Labour MP accuses Bank of Valletta chairman of defending his own personal failures.

Bank of Valletta chairman Roderick Chalmers said he will not walk away from the bank as it undergoes the necessary reforms to its internal processes.
Bank of Valletta chairman Roderick Chalmers said he will not walk away from the bank as it undergoes the necessary reforms to its internal processes.

Bank of Valletta has insisted it has taken action to change internal processes and introduce more stringent sales procedures, a spokesperson told MaltaToday, as the bank faced renewed attention following a €203,000 fine imposed by the regulator over the sale of its La Valette multi-manager property fund to retail clients.

Matters escalated onto the political stage this week after Opposition leader Joseph Muscat called for political responsibility to be taken over the property fund fiasco, which saw some €50 million in investors' savings obliterated in a property price crash, and strongly hinted at the removal of government-appointed chairman Roderick Chalmers.

Finance Minister Tonio Fenech refuted any suggestion that government interferes in a decision that was shareholders' to take in the AGM, and accused Muscat of harbouring strongman tactics towards the bank, in which government still has a 25.2% interest.

Even Alternattiva Demokratika is insisting that Chalmers should be made to resign, saying Fenech should have seen "the writing on the wall and assume political responsibility". AD has demanded the full release of the government's correspondence on the matter.

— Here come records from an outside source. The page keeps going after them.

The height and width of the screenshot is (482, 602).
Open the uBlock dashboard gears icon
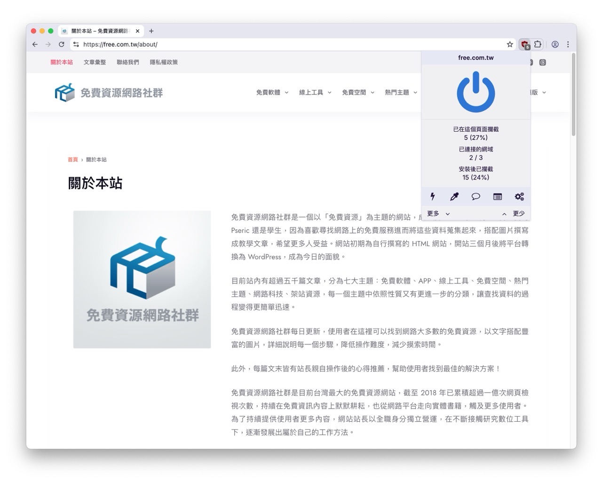(x=519, y=197)
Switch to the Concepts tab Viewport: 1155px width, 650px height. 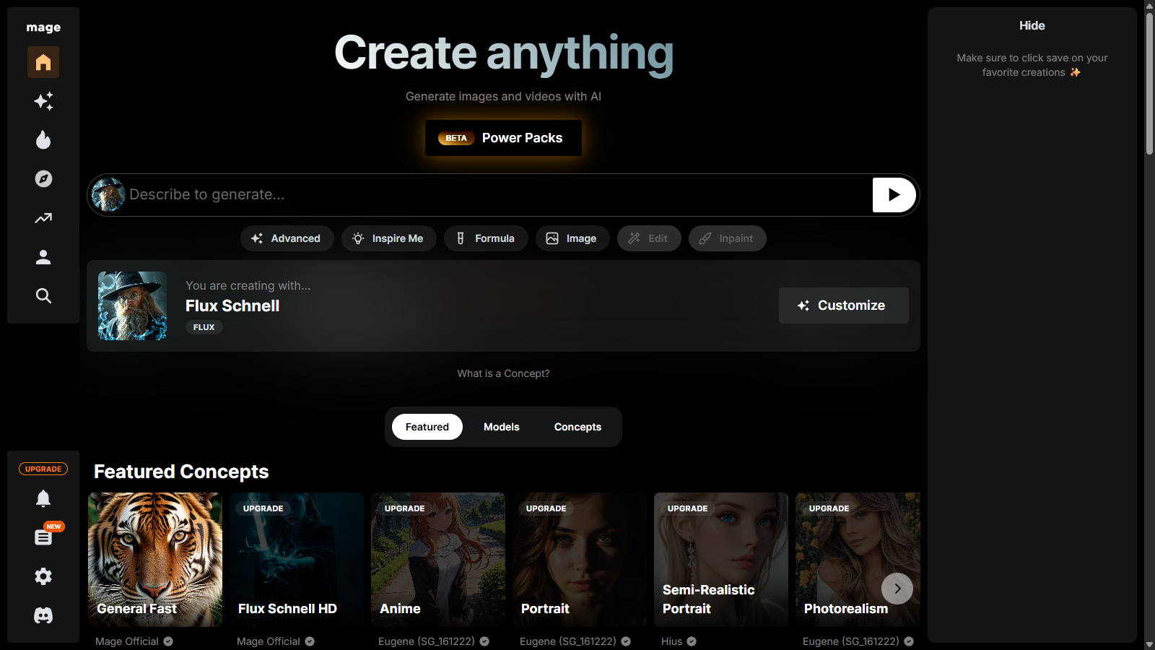pyautogui.click(x=578, y=427)
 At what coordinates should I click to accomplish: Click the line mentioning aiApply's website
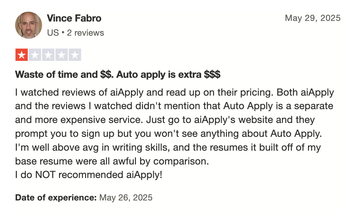(165, 120)
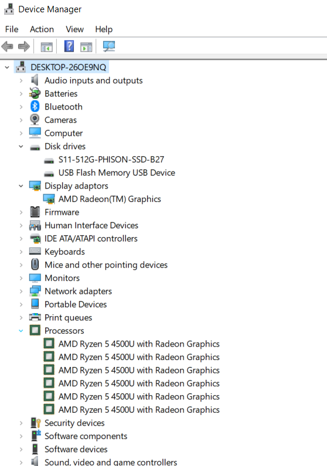Collapse the DESKTOP-26OE9NQ root node
Screen dimensions: 327x466
(x=7, y=67)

BOV was absent this week on breakfast show TVAM, where veteran economist Karm Farrugia - also a shareholder of the La Valette property fund - criticised banks that had moved out of their traditional roles of deposit-taking and lending, and into the fields of insurance and investment banking.

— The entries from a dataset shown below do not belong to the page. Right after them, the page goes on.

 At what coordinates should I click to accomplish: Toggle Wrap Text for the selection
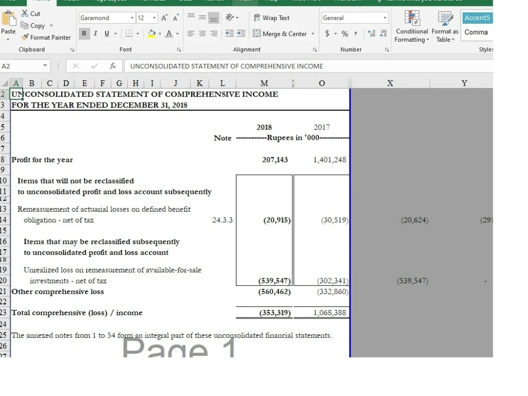(x=272, y=17)

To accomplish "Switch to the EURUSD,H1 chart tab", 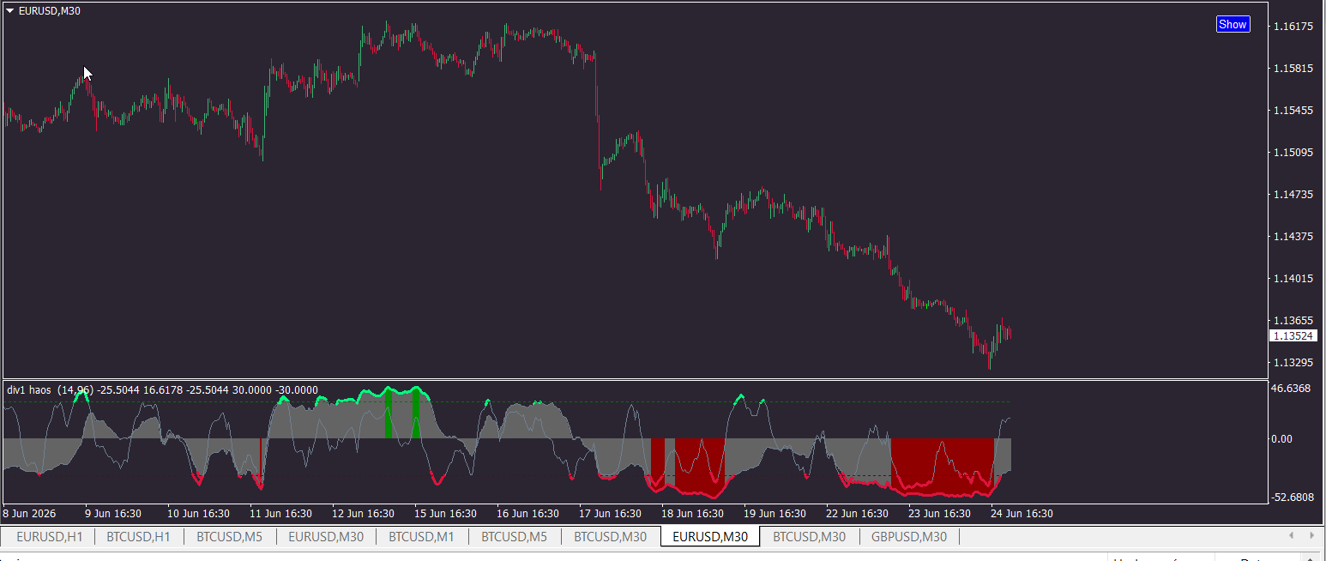I will 50,537.
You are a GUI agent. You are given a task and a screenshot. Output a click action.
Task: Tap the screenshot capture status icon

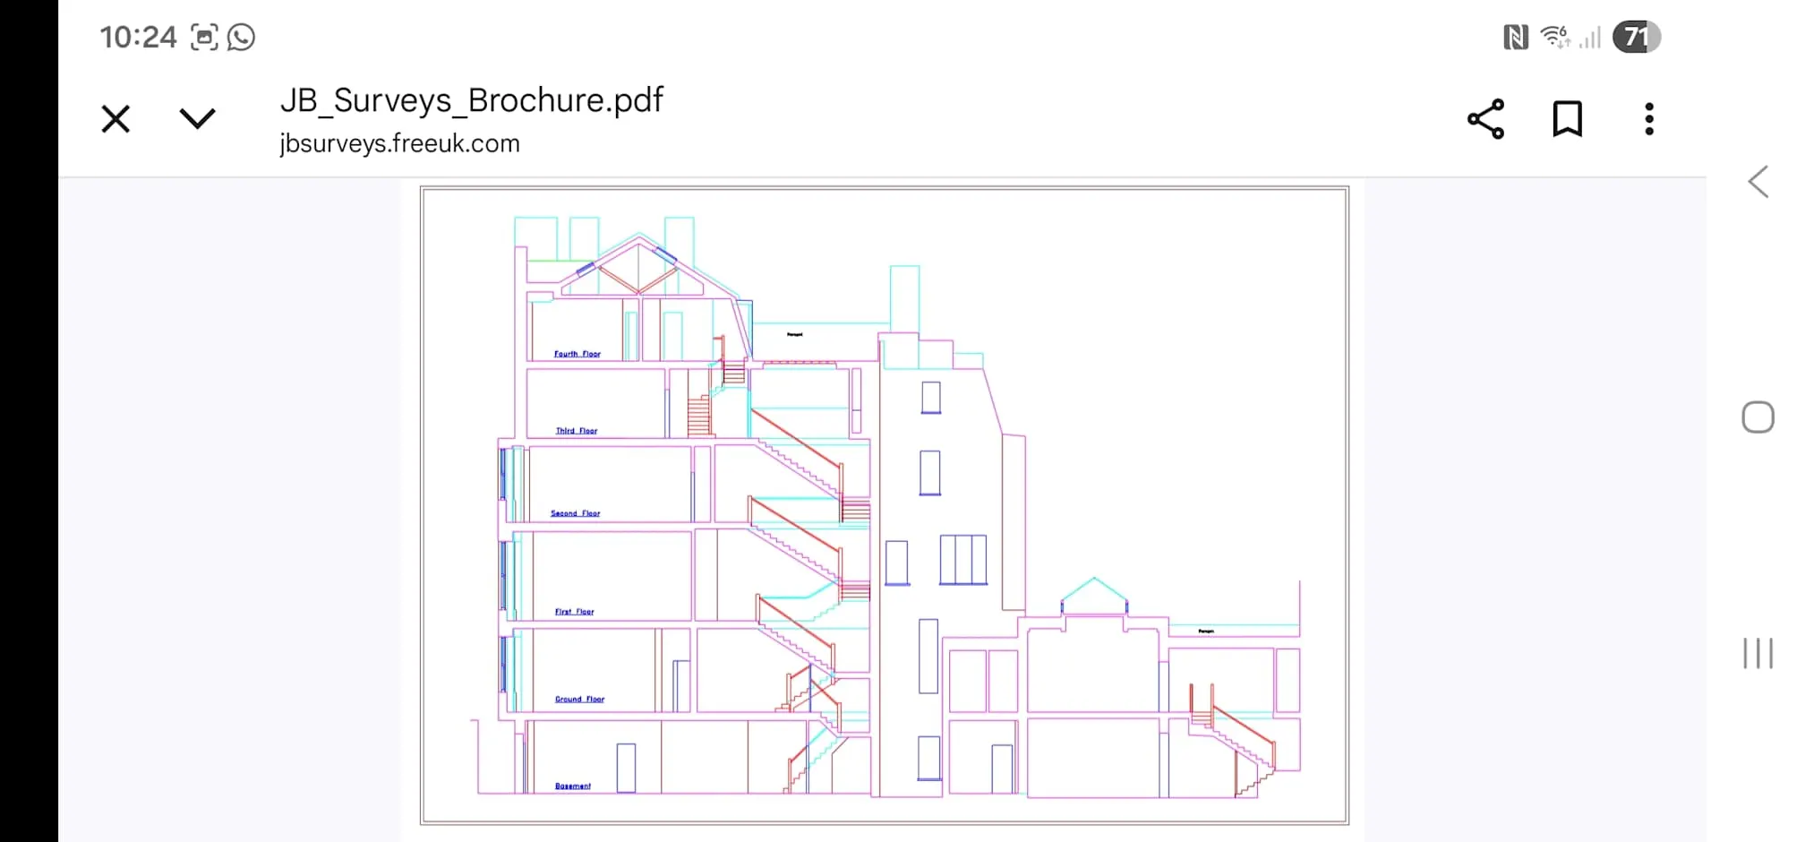click(204, 37)

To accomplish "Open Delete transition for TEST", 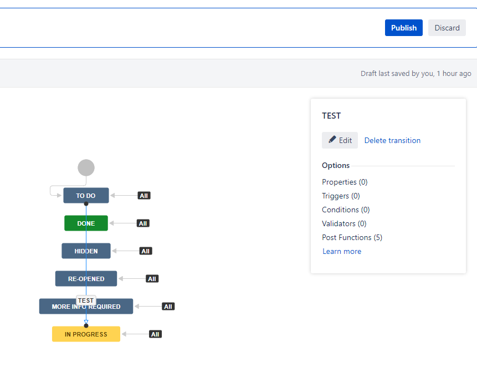I will pyautogui.click(x=392, y=140).
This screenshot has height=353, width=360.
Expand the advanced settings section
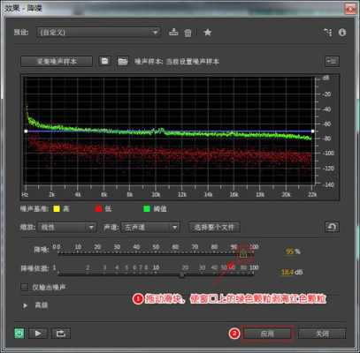pos(25,305)
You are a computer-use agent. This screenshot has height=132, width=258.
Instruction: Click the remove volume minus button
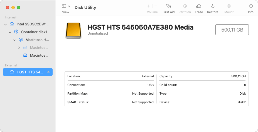click(156, 6)
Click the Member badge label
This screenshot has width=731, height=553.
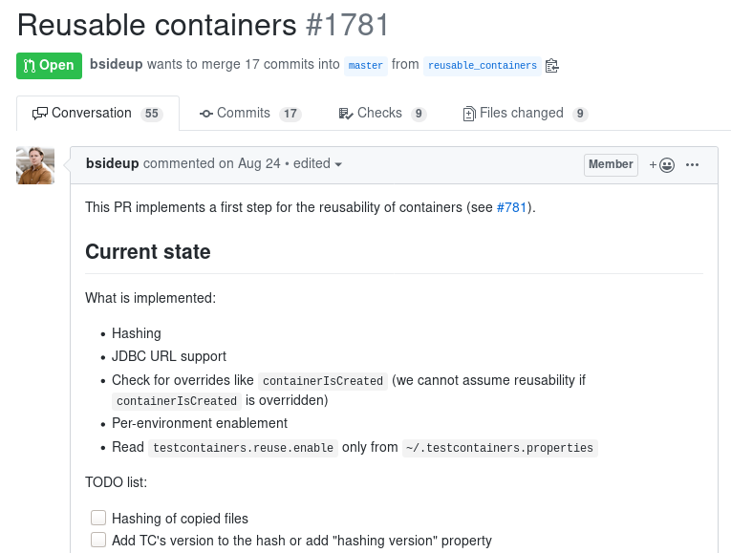pos(611,165)
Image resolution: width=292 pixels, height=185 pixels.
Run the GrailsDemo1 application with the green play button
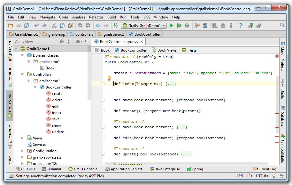click(171, 25)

"What I was shocked at was their [BOV's] lack of honesty about the entire matter. Did it had to come to this stage where the MFSA had to order it to pay further compensation to shareholders?" Farrugia said on TVAM.

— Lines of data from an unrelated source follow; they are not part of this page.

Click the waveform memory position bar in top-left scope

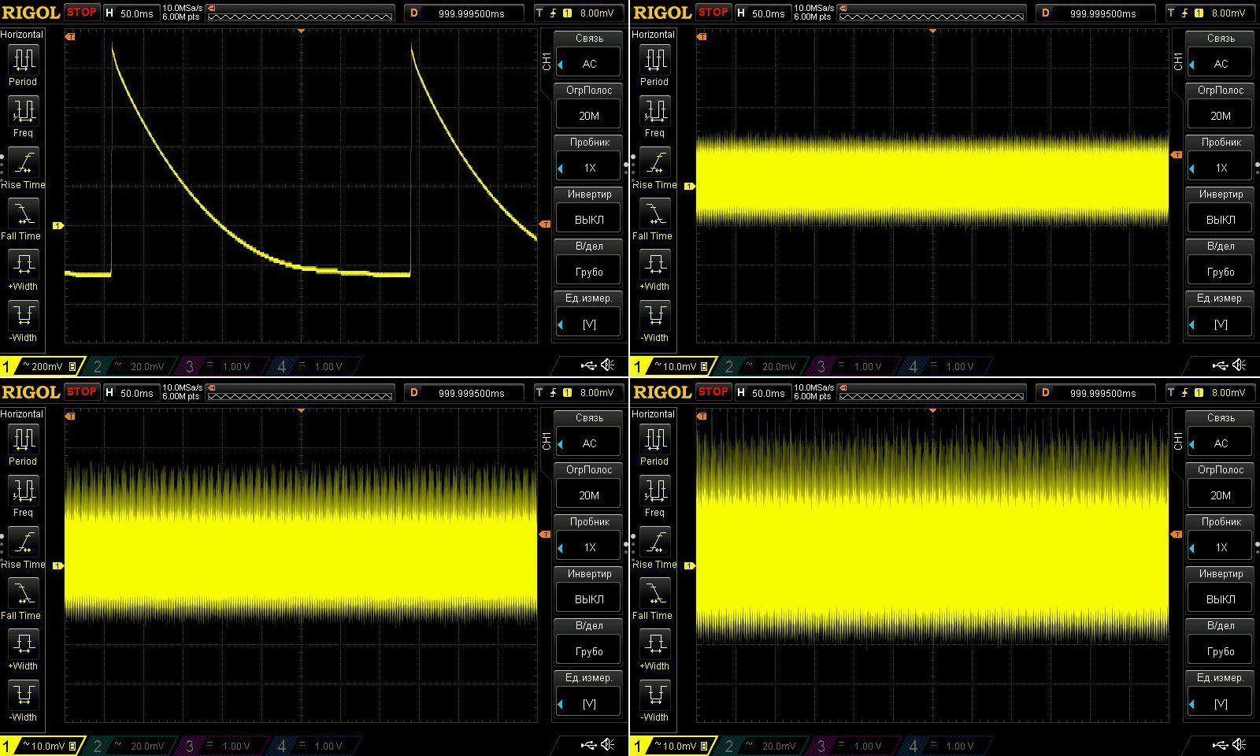click(x=299, y=13)
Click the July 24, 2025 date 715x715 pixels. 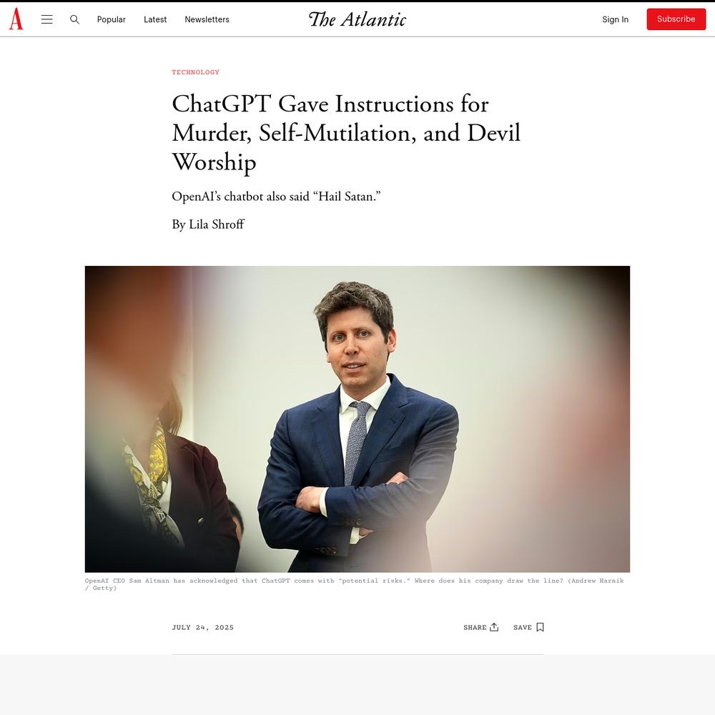[203, 628]
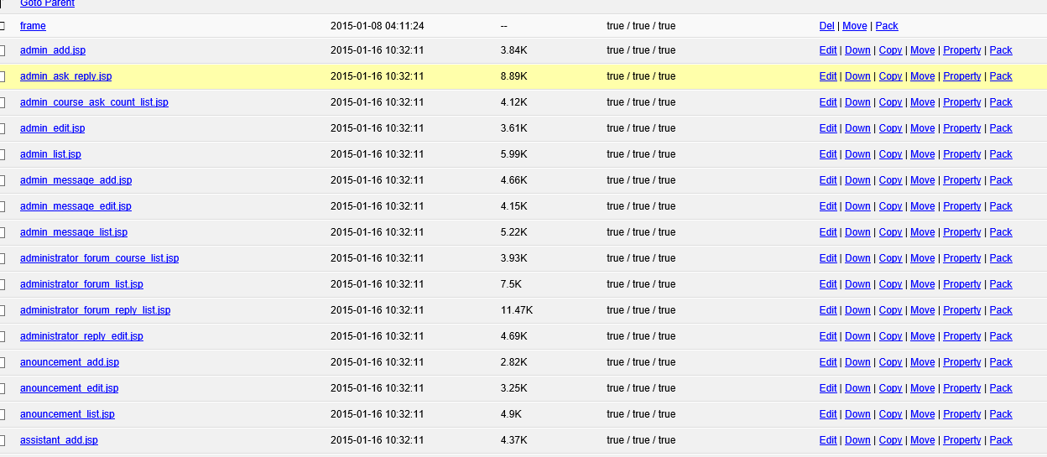The height and width of the screenshot is (457, 1047).
Task: Tick the checkbox for admin_add.jsp
Action: (2, 50)
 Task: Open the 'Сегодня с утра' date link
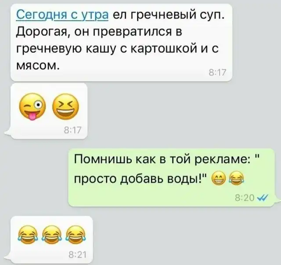pyautogui.click(x=62, y=15)
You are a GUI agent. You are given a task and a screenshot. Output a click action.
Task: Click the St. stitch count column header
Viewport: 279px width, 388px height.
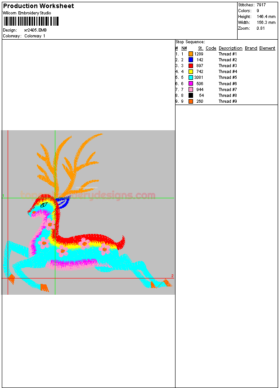coord(200,48)
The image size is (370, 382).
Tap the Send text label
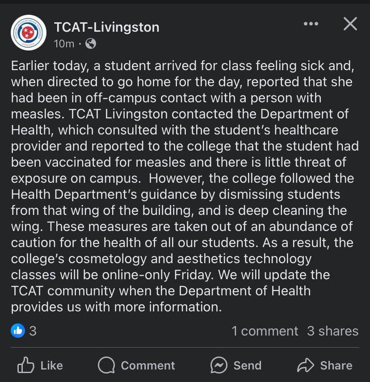click(x=247, y=366)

But Bank of Valletta has insisted with MaltaToday it had learnt its lessons since the 2008 and 2009 fallout. Chairman Chalmers has stuck to his original position that he has indeed accepted full responsibility.

"I need to deal with the situation - I owe it to the investors, the bank's reputation, our shareholders and our staff. I am accepting this responsibility - it is not in my character to walk away. I need to deal with these issues and with the here and the now," Chalmers said.

In describing the property fund as "a most unhappy experience" for the bank, Bank of Valletta said it was addressing the issue with a thorough review of its process and procedures, benchmarking them against best-in-class in other developed jurisdictions.

The MFSA has also appointed an independent professional services firm, at the expense of the bank, that will prepare a list of investors to whom the bank should offer further compensation.

But one of the Labour MPs who took up the political end of the investors' campaign, Evarist Bartolo, claims Chalmers enjoys the protection of the finance ministry.

"As an ex-PricewaterhouseCoopers partner, Charmers enjoys the unreserved protection and support of the finance minister, a career PwC executive himself prior to his ministerial appointment when he gave up all connections with the firm. The government will not proceed to act appropriately and replace Chalmers," Bartolo said.

Bartolo also criticised the fact that MFSA's third and final investigation into the La Valette fund should have been published at least 12 months earlier, before BOV issued its 75c share offer to the fund's investors. The bank's offer was then conditional on investors relinquishing any claims against it, something the MFSA has overturned in its latest decision which also forces the bank to further compensate investors to the tune of €1 per share.

"BOV and its close associates were subjected to six administrative sanctions in a matter of 13 months," Bartolo said. "All along Chalmers wanted us to believe the bank was correct and had not failed in its duties, and that all that was being said was just seditious propaganda meant to cause financial instability. He was just defending his own personal failures, as much as those of chief officers, past and present, the collective Pentagon of the bank."

In June 2011, BOV offered investors a conditional compensation offer of 75c per share after the La Valette fund was found to have lost some €50 million in value, prompted by a series of judicial protests against the bank in the name of the property fund investors by Finco Treasury Management. The MFSA later fined BOV and its investment arm Valletta Fund Management €350,000 over a breach of investment services rules. The MFSA then issued a reprimand to former La Valette property fund director John C. Ripard, for having sold his holding in the fund on the basis of insider information.